#### Source data
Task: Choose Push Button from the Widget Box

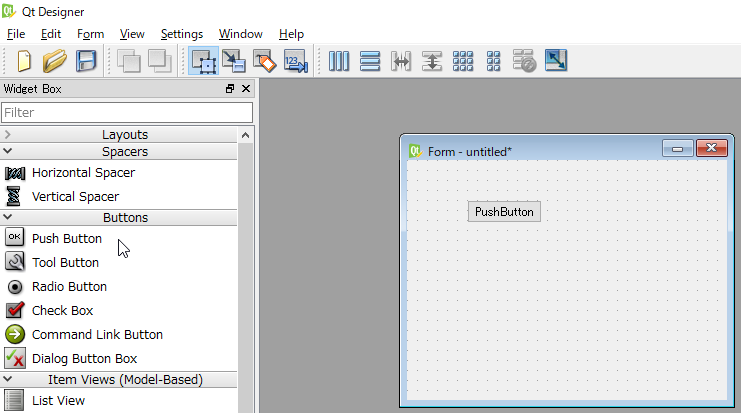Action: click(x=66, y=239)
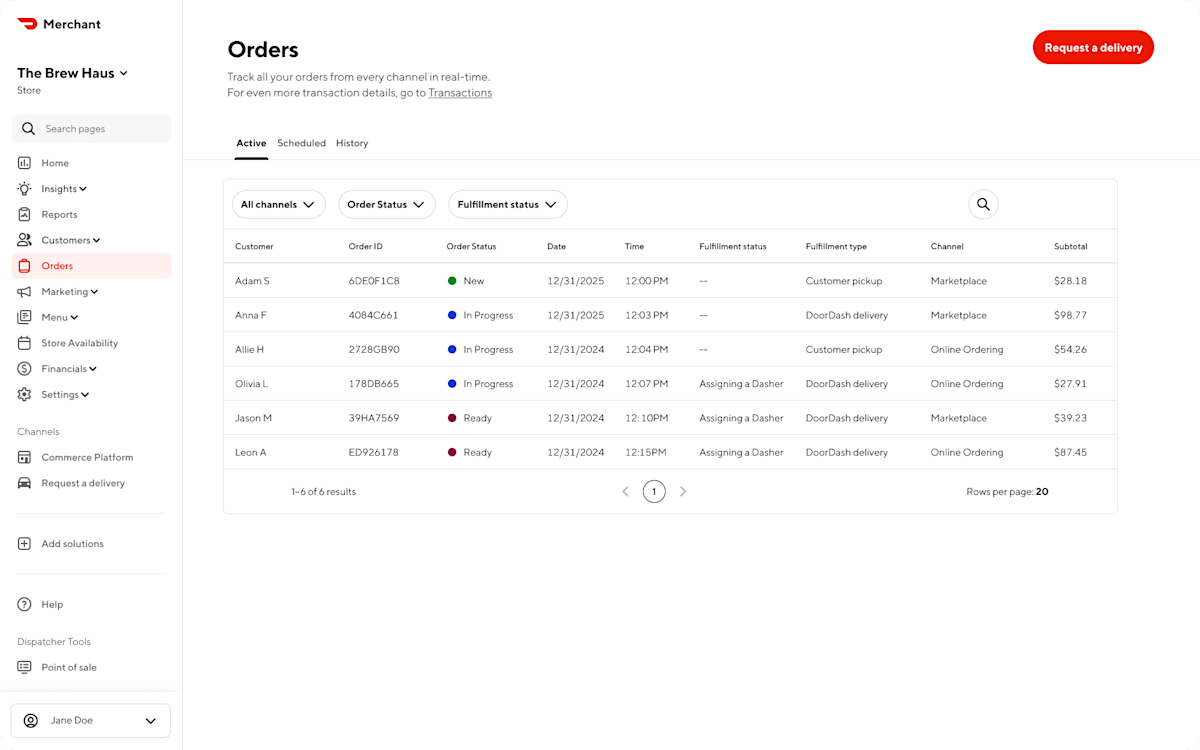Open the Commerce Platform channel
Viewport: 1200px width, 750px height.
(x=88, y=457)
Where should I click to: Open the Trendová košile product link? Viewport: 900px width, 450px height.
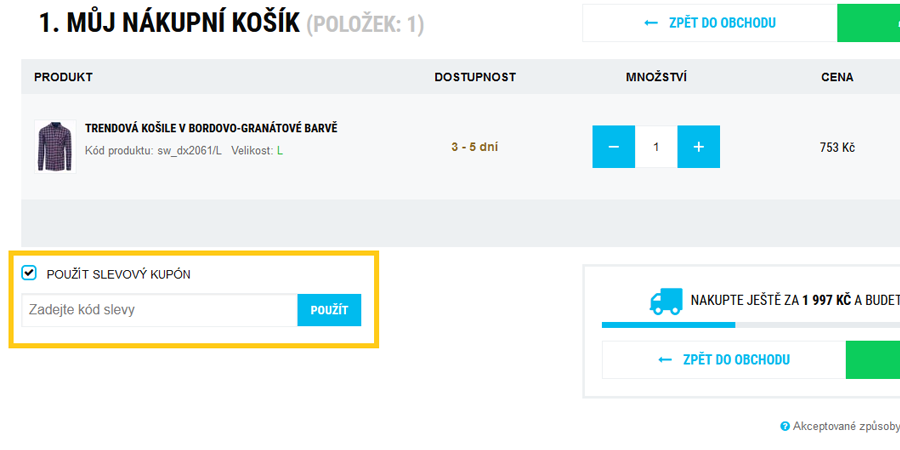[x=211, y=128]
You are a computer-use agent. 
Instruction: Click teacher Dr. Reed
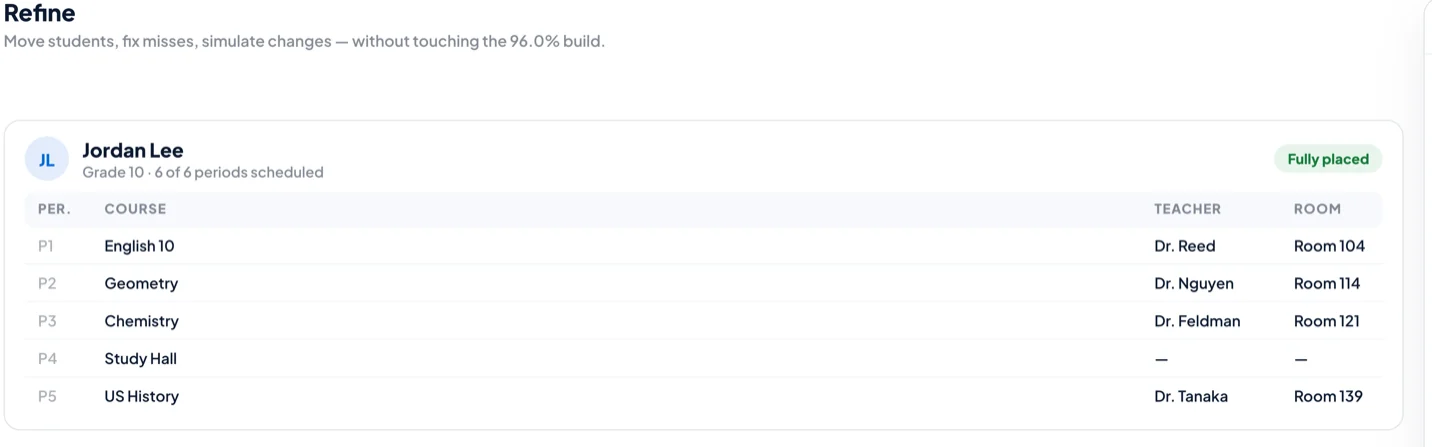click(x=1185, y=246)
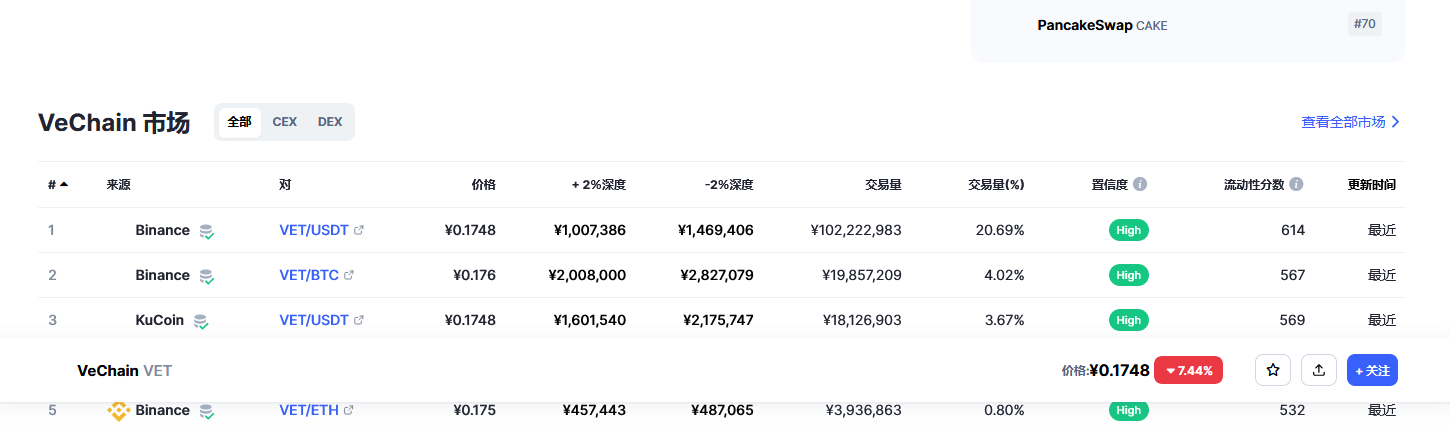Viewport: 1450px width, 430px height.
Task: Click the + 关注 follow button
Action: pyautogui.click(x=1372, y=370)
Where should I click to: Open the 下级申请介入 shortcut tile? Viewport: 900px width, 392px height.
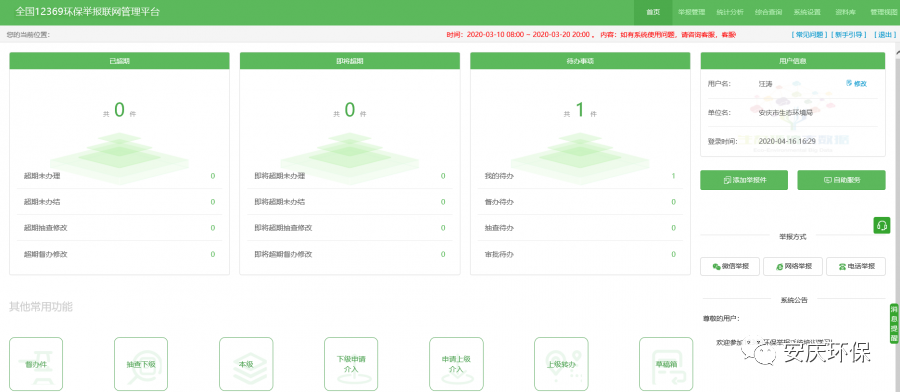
########
#### Source data
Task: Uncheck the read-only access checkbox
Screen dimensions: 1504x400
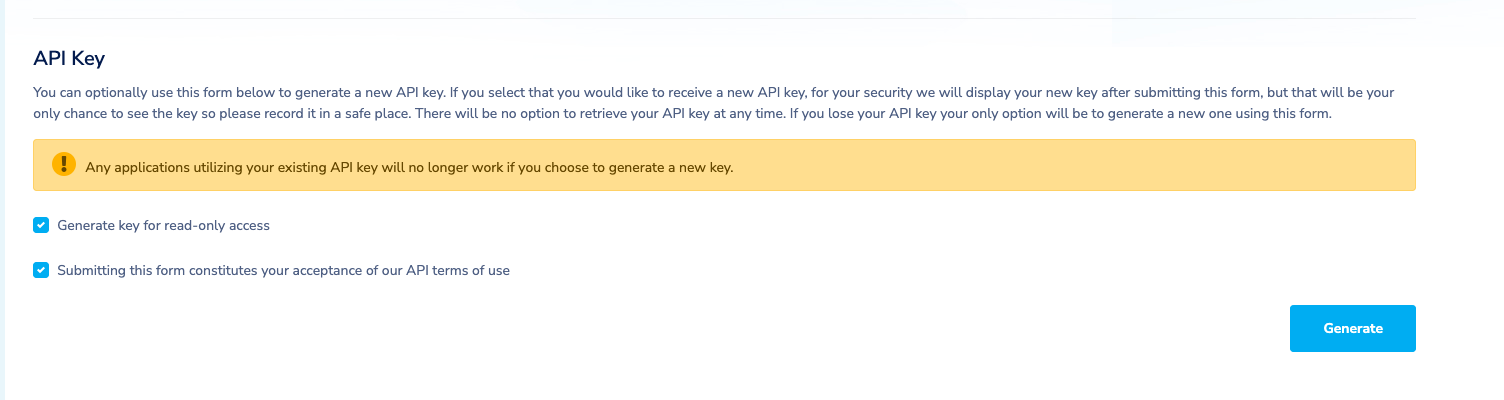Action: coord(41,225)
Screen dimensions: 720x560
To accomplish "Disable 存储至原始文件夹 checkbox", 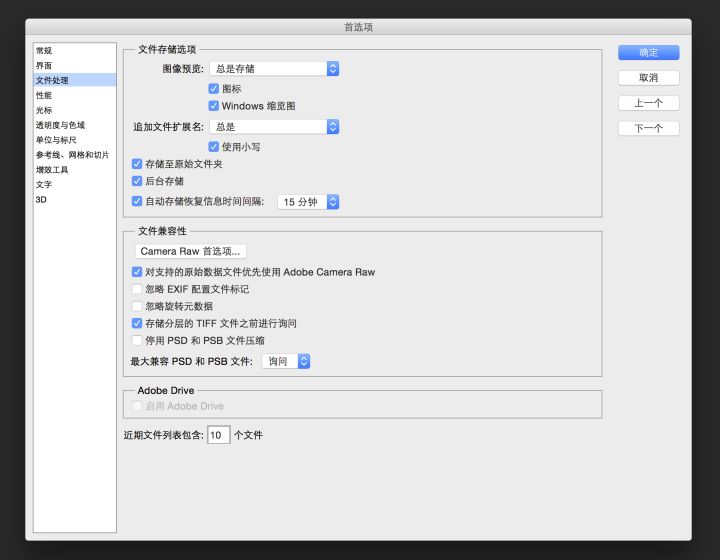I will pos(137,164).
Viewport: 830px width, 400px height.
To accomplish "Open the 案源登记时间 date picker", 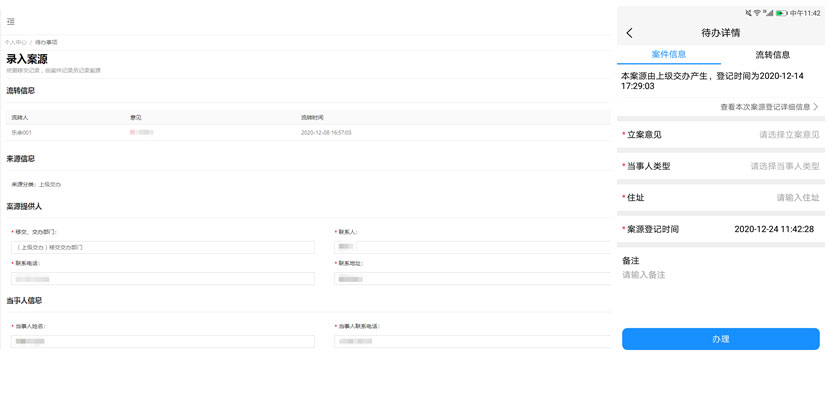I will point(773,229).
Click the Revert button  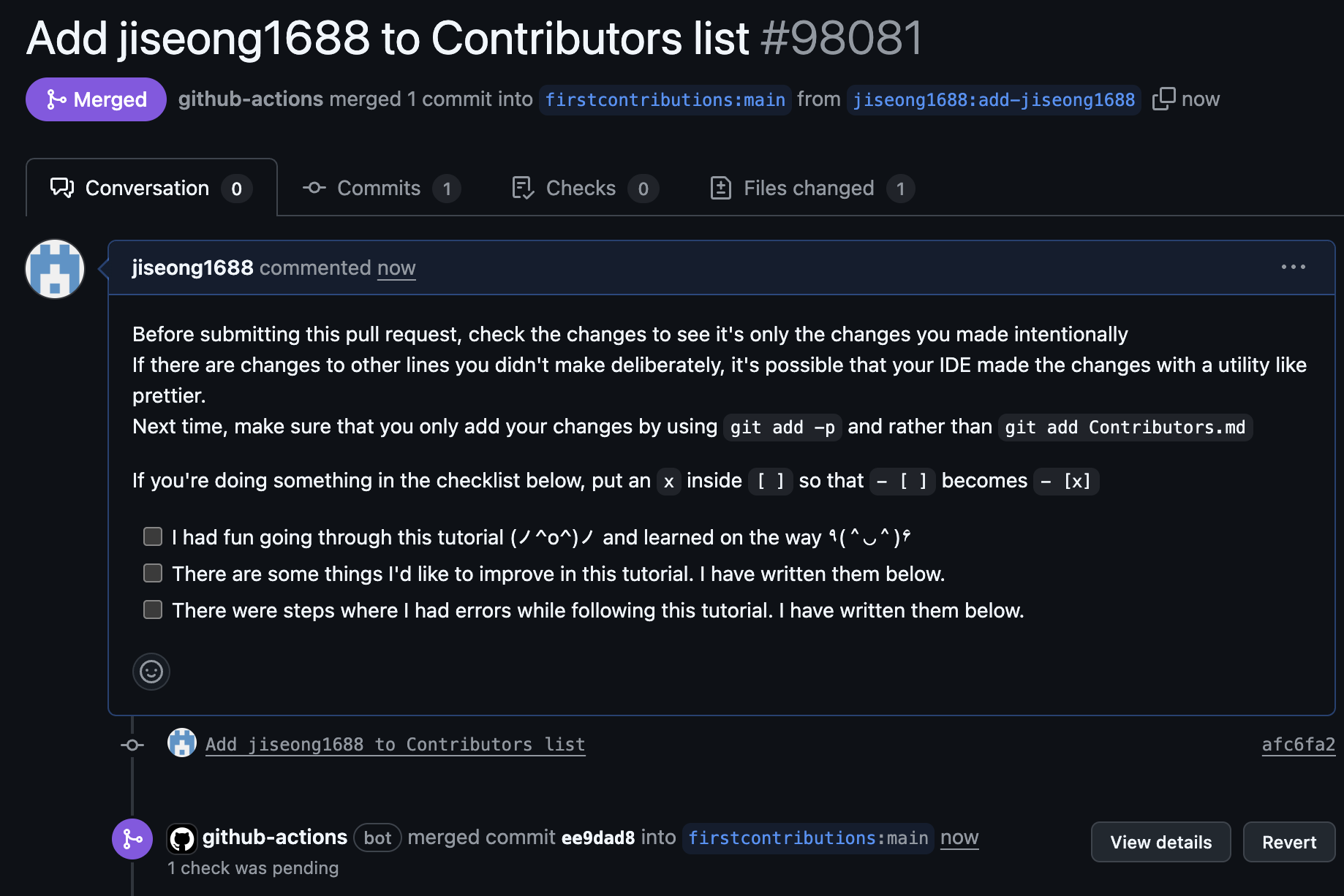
########
- **What you are asked to do**
From the records above, transcribe only the stretch from the line with "Task: Choose Push Button from the Widget Box" through the line with "Where should I click to: Open the 下级申请介入", keeping both ends. Omit pictures.

- **Output for this task**
Task: Choose Push Button from the Widget Box

Action: click(x=66, y=239)
Open the Commerce Platform channel
Viewport: 1200px width, 750px height.
(x=88, y=457)
Where should I click to: Open the Trendová košile product link? Viewport: 900px width, 450px height.
[x=211, y=128]
You are a computer-use agent. 
Instruction: Click teacher Dr. Reed
click(x=1185, y=246)
Viewport: 1450px width, 430px height.
Task: Click the + 关注 follow button
Action: pyautogui.click(x=1372, y=370)
Where should I click to: Open the 下级申请介入 shortcut tile? Viewport: 900px width, 392px height.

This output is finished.